(Parts of the exercise)
1) Rewrite the part of the forum post on baptism that opens with the words containing "Understanding this fact" and closes with "modified & changed it.", putting "Mosaic covenant" in place of "old covenant".
2) According to the forum post on baptism, by what route did the writer come to the reformed faith?
3) Carry the forum post on baptism forward, starting after its last sentence.

(Source document)
Ryan, I also used to be a Dispensational/fundy but unlike everyone else I know I came to the reformed faith by way of studying baptism. This seems to be different from most others who began with the doctrines of grace or covenant theology. So I understand why most people would direct you to spend your time learning more about the covenant as a means to better understanding baptism.

However, most people who share our background believe that they are "bible christians". We are (were) convinced that if only every one else would just read the scriptures without "denominational prejudice" & take the "plain meaning" of the text then they too would be just like us!

Understanding this fact of life about Dispensational/fundy style baptists makes me convinced that showing them that the scriptural doctrine of baptism demands aspersion/affusion of both converts & their children is crucial.

I would say to you the place to begin is looking at the OT baptisms more closely (Heb 9). Once you see clearly how pervasive baptism was in the old covenant you begin to see how Christ's command modified & changed it.

Now I understand the tendency on our part as reformed christians to begin with systematics, but In my humble opinion people such ourselves with our background as Dispensational/fundys are better served by a biblical studies approach.

All the advice you got above was very good. I would not neglect the studies suggested, but perhaps before you begin you might spend a few weeks looking into all of the anointings, sprinklings, and pourings in the OT. Remember the author of Hebrews called them "baptisms". Who could perform them? What was the media? What was the method employed? What was the signifigance? Answering these questions BEFORE you look again at the NT baptisms will clarify your thinking and help you see the continuity in Gods word.

As to your questions above I will only address # 2 because it illustrates so well my point.

(Collected material)

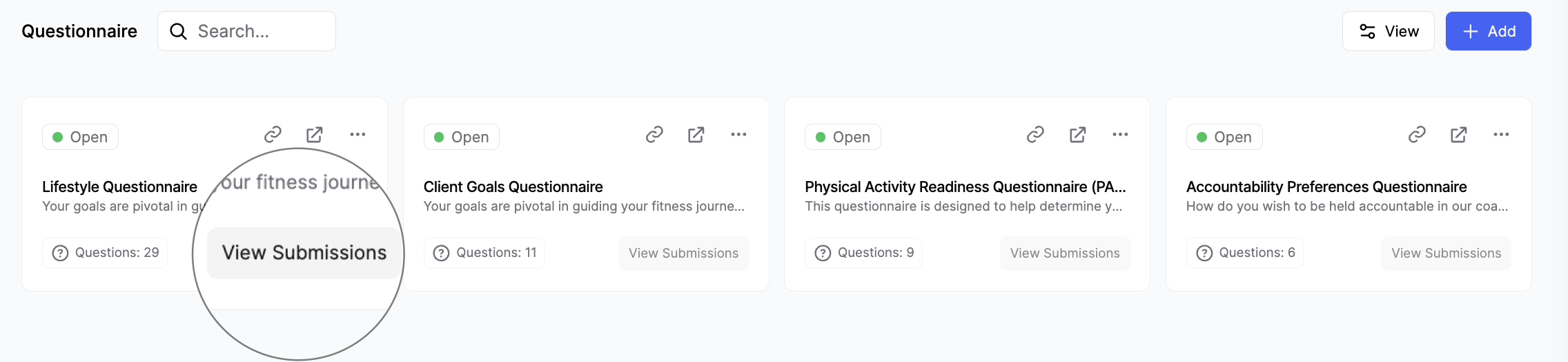Expand three-dot menu on Accountability Preferences card
The height and width of the screenshot is (362, 1568).
(x=1501, y=134)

(Responses per task)
1)
Understanding this fact of life about Dispensational/fundy style baptists makes me convinced that showing them that the scriptural doctrine of baptism demands aspersion/affusion of both converts & their children is crucial.

I would say to you the place to begin is looking at the OT baptisms more closely (Heb 9). Once you see clearly how pervasive baptism was in the Mosaic covenant you begin to see how Christ's command modified & changed it.

2) By way of studying baptism.

3)
Why did John Baptise? Because he was a priest. In the OT priests often baptise.
What is this baptism, which of the "many baptisms" is he employing? Clearly the baptism of (for) repentance.
Who recieved this baptism? Converts from outside the covenant community & Hebrews who wish to signify repentance.
Was his baptism "orthodox"? WAs it performed according to the law of moses? This is important because we were so often told that this was some "new thing" John began. Clearly it was. He after all was examined by a commitee of fellow priests who had the power to call for his stoning if he deviated from the Mosaic law of baptism.
What was the media? Clean water.
What was the method? Sprinkling

Is, Ez, Jer, all teach us something about the messianic nature of this rite as practiced by John. Clearly Johns message was clear enough that the priests recognized what he was claiming. They after all asked who he was & why he was baptising (with this baptism) if he was not the one spoken of by the prophets.

All of the details of the gospel accounts make perfect sense IF we first know what the OT says about baptism. However if we treat each text we read in a vacuum then all kinds of error can creep in. 

So my advice brother is simple. Start with the law and the prophets. If we want to understand the NT we must familiarise ourselves with the bible of the NT.


----------



## Scott Bushey (Jul 8, 2006)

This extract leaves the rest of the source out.